# What to do
Below are entries. Copy exactly the lines running from the line that holds "The height and width of the screenshot is (772, 1522)." to the line that holds "Given: Collapse the", with both ends included.

# Data to use
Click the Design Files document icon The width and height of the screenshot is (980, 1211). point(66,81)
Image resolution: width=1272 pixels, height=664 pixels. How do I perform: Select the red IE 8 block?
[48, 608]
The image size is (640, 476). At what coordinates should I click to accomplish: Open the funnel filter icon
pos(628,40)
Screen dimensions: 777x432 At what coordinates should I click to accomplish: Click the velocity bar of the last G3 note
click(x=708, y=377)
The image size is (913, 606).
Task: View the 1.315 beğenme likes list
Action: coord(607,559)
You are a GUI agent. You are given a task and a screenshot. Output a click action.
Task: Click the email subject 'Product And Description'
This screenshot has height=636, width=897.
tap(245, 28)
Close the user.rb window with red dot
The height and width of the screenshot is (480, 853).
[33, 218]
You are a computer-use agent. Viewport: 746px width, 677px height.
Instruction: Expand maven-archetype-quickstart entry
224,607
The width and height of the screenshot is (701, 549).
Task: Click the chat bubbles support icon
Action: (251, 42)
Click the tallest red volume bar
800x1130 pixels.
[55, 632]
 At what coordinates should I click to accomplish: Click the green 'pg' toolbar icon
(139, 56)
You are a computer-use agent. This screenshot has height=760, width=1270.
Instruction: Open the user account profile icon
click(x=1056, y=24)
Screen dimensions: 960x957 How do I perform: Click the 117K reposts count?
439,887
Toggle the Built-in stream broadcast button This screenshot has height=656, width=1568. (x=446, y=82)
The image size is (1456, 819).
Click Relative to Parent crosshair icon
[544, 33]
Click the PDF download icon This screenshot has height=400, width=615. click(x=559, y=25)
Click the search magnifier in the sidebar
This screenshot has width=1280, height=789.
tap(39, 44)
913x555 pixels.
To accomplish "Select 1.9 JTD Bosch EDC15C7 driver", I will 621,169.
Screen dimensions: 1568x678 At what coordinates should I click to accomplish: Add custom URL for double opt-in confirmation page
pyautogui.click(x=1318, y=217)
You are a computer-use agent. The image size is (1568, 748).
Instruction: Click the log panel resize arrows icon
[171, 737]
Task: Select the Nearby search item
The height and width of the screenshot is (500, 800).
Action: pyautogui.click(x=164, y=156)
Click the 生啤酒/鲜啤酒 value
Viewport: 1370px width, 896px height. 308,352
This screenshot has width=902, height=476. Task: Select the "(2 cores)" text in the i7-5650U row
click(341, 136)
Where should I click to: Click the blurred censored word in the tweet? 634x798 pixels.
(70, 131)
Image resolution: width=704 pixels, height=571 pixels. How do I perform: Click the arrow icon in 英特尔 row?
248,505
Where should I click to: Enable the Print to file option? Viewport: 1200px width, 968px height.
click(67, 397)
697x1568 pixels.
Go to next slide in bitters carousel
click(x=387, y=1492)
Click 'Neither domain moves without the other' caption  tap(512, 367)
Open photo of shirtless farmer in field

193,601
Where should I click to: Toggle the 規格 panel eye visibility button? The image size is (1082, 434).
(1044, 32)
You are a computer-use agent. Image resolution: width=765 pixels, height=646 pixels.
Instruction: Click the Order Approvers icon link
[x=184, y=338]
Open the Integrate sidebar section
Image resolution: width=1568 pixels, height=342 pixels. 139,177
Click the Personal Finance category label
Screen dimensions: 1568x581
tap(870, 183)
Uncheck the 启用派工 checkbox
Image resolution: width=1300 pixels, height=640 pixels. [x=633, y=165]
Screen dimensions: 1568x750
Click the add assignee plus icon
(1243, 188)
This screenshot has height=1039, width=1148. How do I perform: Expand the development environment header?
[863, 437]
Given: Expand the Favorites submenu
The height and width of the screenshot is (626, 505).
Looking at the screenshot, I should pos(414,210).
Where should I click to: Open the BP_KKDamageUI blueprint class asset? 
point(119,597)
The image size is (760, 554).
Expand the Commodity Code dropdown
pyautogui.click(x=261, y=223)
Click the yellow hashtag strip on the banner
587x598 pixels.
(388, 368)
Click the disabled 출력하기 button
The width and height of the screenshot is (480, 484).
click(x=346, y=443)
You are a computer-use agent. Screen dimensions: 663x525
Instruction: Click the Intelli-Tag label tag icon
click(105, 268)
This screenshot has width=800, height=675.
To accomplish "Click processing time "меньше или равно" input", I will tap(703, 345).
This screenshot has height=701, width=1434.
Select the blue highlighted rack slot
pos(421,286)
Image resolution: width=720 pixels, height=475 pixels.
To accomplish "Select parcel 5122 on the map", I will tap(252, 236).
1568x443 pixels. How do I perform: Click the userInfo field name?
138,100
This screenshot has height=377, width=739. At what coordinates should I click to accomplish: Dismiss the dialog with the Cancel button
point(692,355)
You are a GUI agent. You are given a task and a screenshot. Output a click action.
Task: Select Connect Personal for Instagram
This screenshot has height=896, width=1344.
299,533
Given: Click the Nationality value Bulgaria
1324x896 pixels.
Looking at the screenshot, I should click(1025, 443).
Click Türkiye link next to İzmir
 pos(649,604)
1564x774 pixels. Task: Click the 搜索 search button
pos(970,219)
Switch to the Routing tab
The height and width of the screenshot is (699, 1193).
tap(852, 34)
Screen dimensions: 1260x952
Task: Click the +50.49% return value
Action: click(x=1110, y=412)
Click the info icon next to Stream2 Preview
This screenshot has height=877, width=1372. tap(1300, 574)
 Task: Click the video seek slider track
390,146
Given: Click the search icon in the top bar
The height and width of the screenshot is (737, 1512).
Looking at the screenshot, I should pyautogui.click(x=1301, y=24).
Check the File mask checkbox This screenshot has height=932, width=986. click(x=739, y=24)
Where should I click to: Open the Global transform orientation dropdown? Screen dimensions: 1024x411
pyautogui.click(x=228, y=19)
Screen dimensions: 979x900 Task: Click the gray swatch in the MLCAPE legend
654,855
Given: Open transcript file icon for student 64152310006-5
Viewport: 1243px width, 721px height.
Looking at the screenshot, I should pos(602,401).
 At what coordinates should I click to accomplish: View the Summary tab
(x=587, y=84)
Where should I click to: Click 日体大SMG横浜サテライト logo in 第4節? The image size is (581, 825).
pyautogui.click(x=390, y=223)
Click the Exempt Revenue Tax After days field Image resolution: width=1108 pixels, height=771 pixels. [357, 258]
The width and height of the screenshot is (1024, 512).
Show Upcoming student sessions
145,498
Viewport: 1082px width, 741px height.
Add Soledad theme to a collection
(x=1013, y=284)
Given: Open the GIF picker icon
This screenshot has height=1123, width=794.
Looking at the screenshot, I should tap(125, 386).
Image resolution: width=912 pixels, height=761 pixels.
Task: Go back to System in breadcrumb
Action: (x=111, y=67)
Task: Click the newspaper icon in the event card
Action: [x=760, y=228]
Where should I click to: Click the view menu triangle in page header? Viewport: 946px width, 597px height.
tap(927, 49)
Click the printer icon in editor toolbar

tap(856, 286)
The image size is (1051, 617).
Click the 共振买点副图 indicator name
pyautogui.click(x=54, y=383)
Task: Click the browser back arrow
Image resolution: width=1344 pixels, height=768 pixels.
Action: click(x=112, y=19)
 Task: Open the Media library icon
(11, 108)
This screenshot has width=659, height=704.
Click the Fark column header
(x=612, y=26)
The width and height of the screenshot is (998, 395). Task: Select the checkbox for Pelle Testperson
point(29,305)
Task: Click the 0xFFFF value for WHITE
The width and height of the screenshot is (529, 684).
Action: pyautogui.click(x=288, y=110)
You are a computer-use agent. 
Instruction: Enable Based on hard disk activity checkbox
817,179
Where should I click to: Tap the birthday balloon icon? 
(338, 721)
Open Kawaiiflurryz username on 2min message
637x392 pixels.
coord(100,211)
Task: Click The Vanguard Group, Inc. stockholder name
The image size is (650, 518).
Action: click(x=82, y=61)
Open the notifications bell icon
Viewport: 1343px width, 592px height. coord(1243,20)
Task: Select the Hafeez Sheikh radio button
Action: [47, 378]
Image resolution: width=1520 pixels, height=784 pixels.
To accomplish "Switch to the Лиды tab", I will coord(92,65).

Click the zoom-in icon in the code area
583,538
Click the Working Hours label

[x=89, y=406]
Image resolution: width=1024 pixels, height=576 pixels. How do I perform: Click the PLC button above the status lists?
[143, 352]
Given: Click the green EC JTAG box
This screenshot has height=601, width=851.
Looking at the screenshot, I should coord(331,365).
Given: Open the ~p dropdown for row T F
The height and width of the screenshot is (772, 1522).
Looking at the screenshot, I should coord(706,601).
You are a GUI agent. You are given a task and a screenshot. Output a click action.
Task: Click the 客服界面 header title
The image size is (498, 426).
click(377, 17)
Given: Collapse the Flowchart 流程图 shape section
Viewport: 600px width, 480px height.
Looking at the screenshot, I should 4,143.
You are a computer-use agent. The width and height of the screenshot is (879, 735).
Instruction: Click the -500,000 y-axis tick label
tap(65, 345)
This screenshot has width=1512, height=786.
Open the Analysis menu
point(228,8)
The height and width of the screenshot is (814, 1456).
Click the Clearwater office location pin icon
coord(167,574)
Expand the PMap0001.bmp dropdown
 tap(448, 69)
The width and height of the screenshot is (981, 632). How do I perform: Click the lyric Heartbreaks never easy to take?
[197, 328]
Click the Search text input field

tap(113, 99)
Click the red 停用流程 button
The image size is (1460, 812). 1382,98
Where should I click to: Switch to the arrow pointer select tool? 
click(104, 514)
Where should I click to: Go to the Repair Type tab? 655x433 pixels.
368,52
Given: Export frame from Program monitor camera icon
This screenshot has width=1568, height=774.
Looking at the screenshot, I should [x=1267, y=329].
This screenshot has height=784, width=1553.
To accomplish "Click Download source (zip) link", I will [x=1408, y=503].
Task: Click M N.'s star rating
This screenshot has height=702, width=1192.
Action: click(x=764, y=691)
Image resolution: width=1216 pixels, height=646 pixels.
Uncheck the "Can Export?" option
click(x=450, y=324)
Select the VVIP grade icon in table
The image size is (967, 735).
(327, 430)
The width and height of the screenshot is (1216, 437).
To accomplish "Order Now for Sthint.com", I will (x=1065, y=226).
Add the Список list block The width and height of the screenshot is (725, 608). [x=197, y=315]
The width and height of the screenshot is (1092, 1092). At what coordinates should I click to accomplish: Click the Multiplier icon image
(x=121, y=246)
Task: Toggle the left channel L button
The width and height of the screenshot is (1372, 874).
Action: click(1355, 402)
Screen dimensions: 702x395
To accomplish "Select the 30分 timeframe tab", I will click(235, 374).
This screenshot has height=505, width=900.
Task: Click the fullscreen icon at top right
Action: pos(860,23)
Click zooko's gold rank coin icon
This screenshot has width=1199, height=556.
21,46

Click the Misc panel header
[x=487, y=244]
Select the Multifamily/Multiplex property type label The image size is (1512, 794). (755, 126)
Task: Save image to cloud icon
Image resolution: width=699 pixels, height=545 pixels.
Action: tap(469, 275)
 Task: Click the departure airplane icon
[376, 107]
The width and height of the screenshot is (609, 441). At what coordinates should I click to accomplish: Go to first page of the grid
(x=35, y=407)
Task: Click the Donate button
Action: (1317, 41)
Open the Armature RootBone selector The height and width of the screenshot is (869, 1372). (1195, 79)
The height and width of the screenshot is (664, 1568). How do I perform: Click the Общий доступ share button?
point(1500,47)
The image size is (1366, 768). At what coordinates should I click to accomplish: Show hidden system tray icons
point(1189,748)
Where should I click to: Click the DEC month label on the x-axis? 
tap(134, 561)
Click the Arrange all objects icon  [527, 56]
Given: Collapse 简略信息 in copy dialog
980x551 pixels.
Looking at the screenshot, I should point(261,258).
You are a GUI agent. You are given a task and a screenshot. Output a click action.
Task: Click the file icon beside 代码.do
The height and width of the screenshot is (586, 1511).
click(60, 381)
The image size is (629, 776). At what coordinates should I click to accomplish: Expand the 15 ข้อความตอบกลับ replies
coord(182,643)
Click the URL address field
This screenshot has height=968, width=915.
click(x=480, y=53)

# Exercise result
The height and width of the screenshot is (772, 1522).
Looking at the screenshot, I should coord(706,601).
You are a GUI agent. You are given a task and a screenshot. Output a click action.
Task: Click the 客服界面 header title
The image size is (498, 426).
click(377, 17)
Given: Collapse the Flowchart 流程图 shape section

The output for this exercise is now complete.